# LA road bike rentals for the week?



## hellatall (Aug 11, 2009)

I'm going to be out in LA for work next week and although I would love to fly my bike with me from Virginia, it's just too much effort and cost for such a short trip. I would love any input on places that you might suggest for a Monday to Sunday weekly rental. I'm looking for road frames in the 62-63" range. I've seen a few in my google searches and would be happy to entertain places that you've had good experiences with in the past. . . 
Thanks!


----------



## JSR (Feb 27, 2006)

Whereabouts will you be staying? It's a REALLY big city.


----------



## gmoney14 (Feb 27, 2006)

on top of it - you're very tall - most shops are going to have rentals in the 54-58cm... a bit tougher to find those 61+ size bikes for rent... check www.rentabikenow.com


----------



## Hollywood (Jan 16, 2003)

buy one off Craigslist and leave it behind when you leave 

http://losangeles.craigslist.org/lgb/bik/1423996853.html


----------



## wonderwaal (Aug 23, 2009)

Helen's rents Cannondale CAAD9's:

http://helenscycles.com/page.cfm?PageID=97


----------



## hellatall (Aug 11, 2009)

JSR said:


> Whereabouts will you be staying? It's a REALLY big city.

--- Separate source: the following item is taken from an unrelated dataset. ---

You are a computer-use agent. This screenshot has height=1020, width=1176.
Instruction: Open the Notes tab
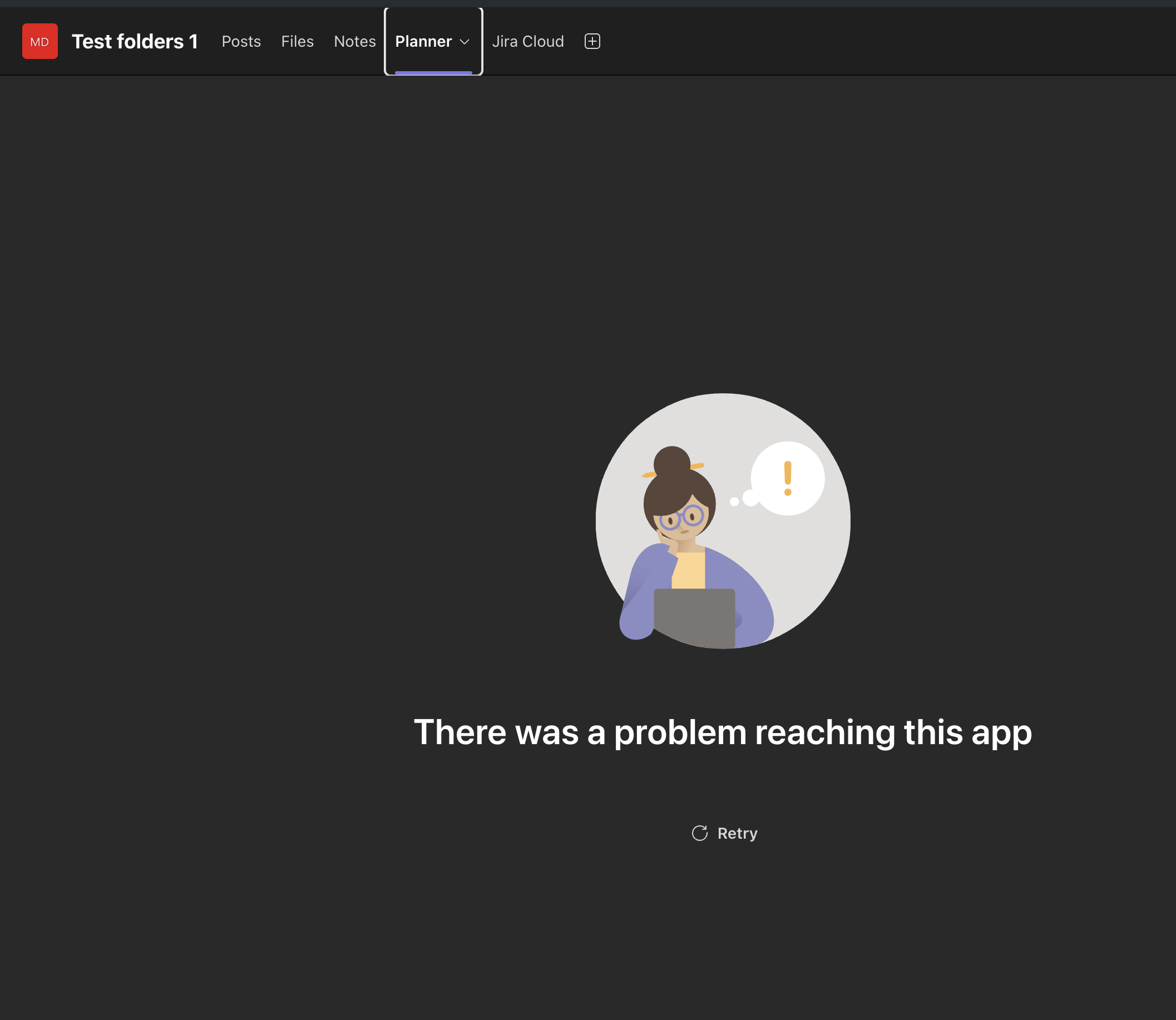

should have clarified... Silverlake/Echo Park area.


----------



## hellatall (Aug 11, 2009)

Hollywood said:


> buy one off Craigslist and leave it behind when you leave
> 
> http://losangeles.craigslist.org/lgb/bik/1423996853.html


i did actually think about that! i emailed that guy... thanks!


----------



## hellatall (Aug 11, 2009)

wonderwaal said:


> Helen's rents Cannondale CAAD9's:
> 
> http://helenscycles.com/page.cfm?PageID=97


this would be PERFECT (as i ride a CAAD9 presently) except for the fact they only rent up to 60cms!!! damn you shorties !:arf:


----------